Comparative Effects of Exogenous Organic Amendments on Rhizosphere Microbial Communities and Soil Properties in Continuous Cropping Watermelon

Continuous cropping obstacles in watermelon are closely linked to rhizosphere microbial imbalance, posing a major threat to the sustainability of the industry in Xinjiang. Exogenous additives are widely used to regulate soil health, yet comprehensive comparisons of their mechanisms and effects remain limited. In this study, a field experiment was conducted under continuous watermelon cropping conditions in Xinjiang to evaluate the impact of eight treatments, including chemical fertilizer (NPK) alone and its combination with organic fertilizer (NPKM), glucose (NPKG), oxalic acid (NPKOA), amino acids (NPKGA), citric acid (NPKCA), and acetic acid (NPKAA), with unfertilized soil as the control (CK).
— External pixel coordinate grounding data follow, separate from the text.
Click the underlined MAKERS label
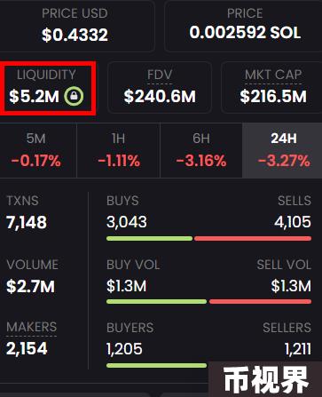Viewport: 322px width, 397px height. point(31,327)
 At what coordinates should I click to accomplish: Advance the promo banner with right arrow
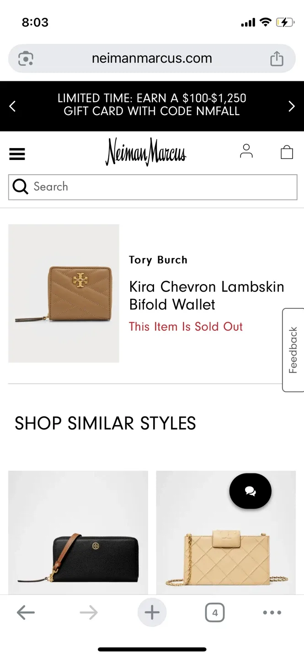click(292, 106)
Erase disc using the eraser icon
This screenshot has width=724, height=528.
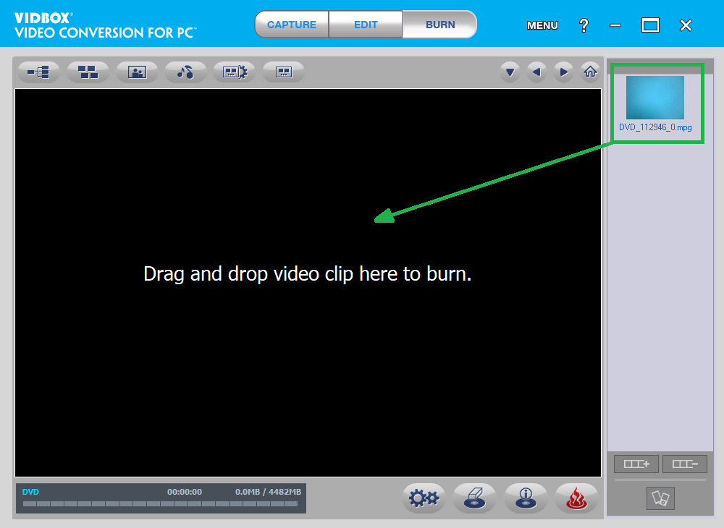coord(474,498)
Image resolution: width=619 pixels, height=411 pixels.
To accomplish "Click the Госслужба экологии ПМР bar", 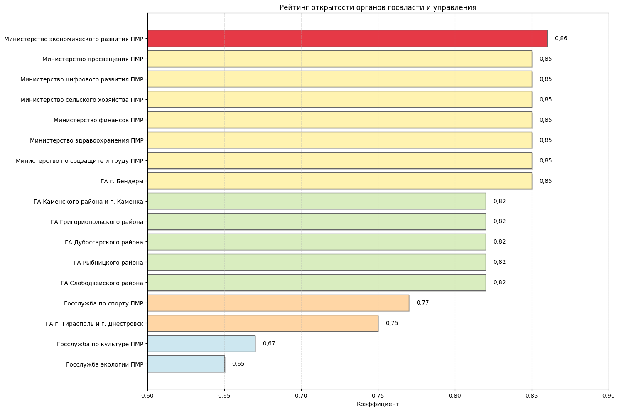I will (x=186, y=364).
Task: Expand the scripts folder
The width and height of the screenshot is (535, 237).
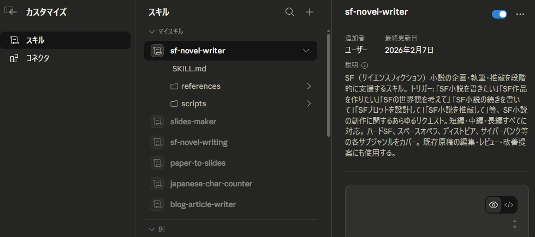Action: [x=309, y=104]
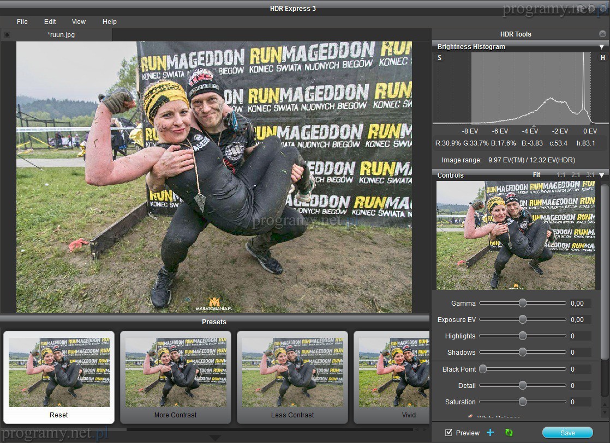This screenshot has height=443, width=610.
Task: Click the blue plus add preset icon
Action: pos(490,433)
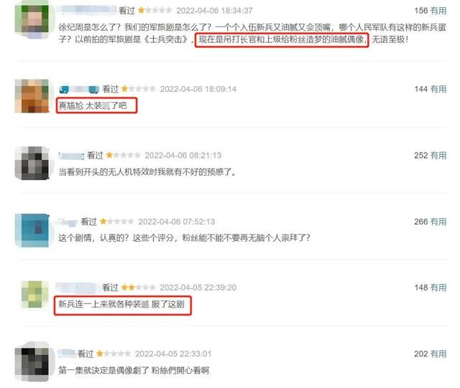Click the two-star rating on the 22:39:20 review
This screenshot has width=460, height=388.
[138, 288]
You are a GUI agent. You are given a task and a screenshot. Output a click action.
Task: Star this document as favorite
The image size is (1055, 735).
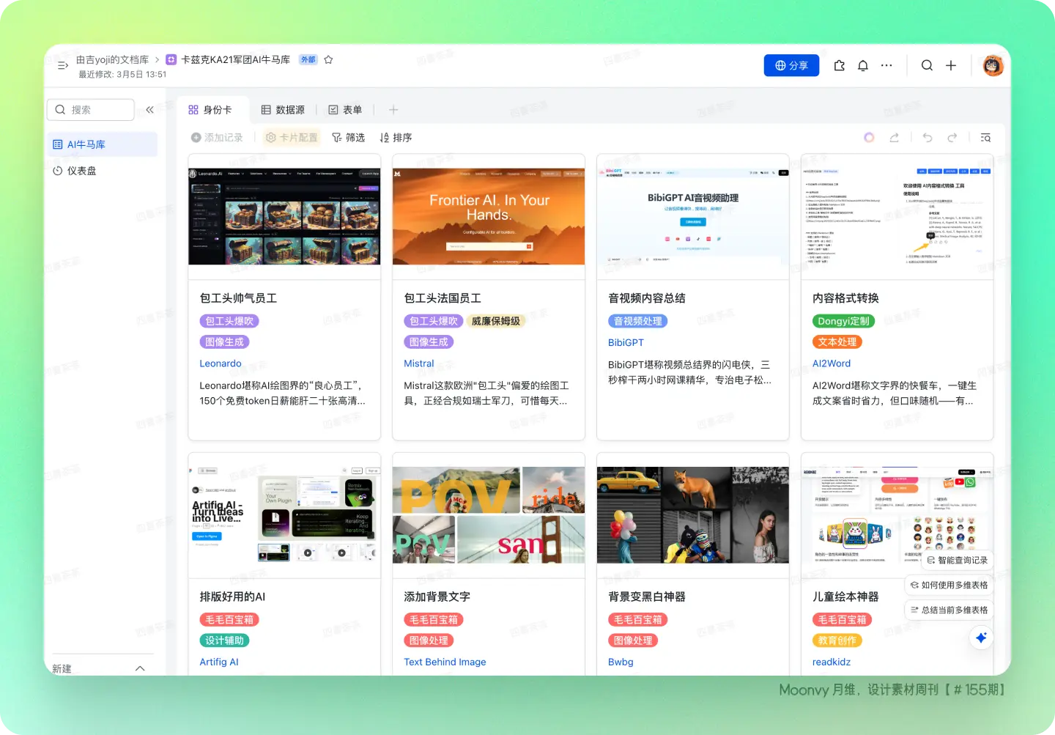point(329,60)
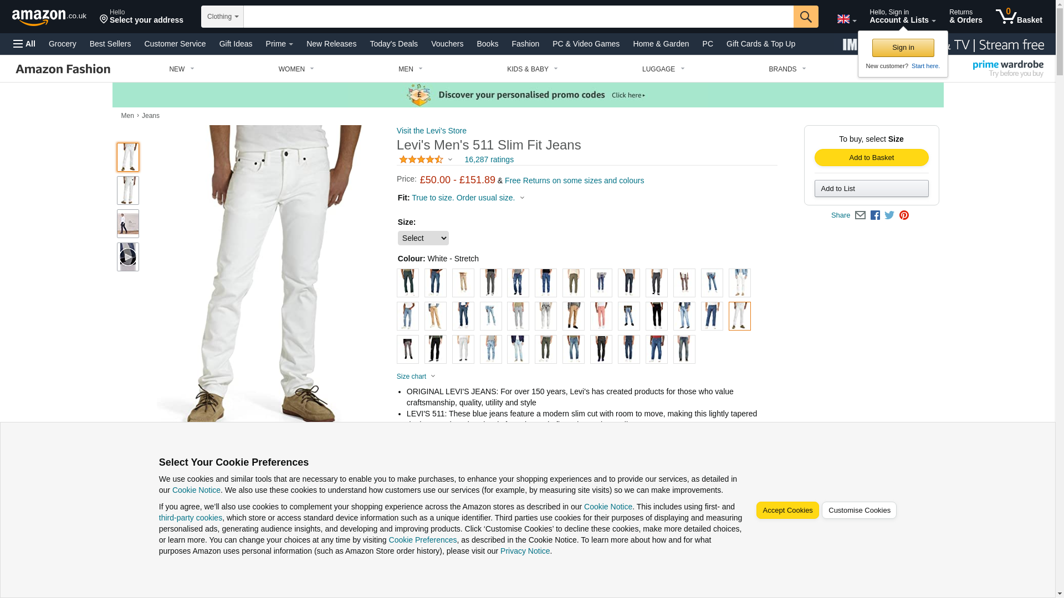Click the Amazon.co.uk logo
This screenshot has height=598, width=1064.
pyautogui.click(x=49, y=17)
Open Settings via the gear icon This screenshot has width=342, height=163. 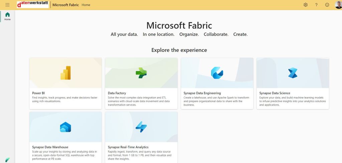pyautogui.click(x=305, y=5)
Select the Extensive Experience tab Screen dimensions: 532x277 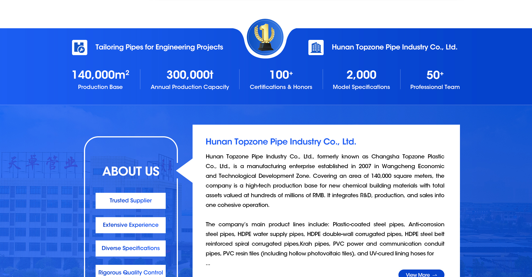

Treatment effects were assessed through soil physicochemical analysis, fruit quality evaluation, and high-throughput sequencing (16S rRNA and ITS). Among all treatments, NPKM showed the greatest improvement in soil fertility, increasing soil organic matter by 13.91%, total nitrogen by 23.08%, and single fruit weight by 35.75% compared to CK. NPKGA also enhanced fruit weight (+33.06% vs. CK) and increased catalase activity, while oxalic acid exhibited the strongest activation of alkaline phosphatase. Microbiome analysis revealed that NPKM and NPKAA significantly reshaped both bacterial and fungal community structures. NPKM enriched beneficial taxa such as unclassified Chitinophagaceae and Lophotrichus, whereas NPKCA enriched the biocontrol bacterium Pseudomonas chlororaphis. Soil organic matter and total nitrogen were identified as key environmental drivers, showing significant positive correlations with core bacterial genera (Dokdonella) and negative correlations with the pathogenic fungus Alternaria. Collectively, this study elucidates the distinct mechanisms of various additives by linking treatment-specific microbial shifts to key soil factors and crop performance, providing a theoretical and technical framework for mitigating watermelon continuous cropping obstacles through rhizosphere environmental regulation.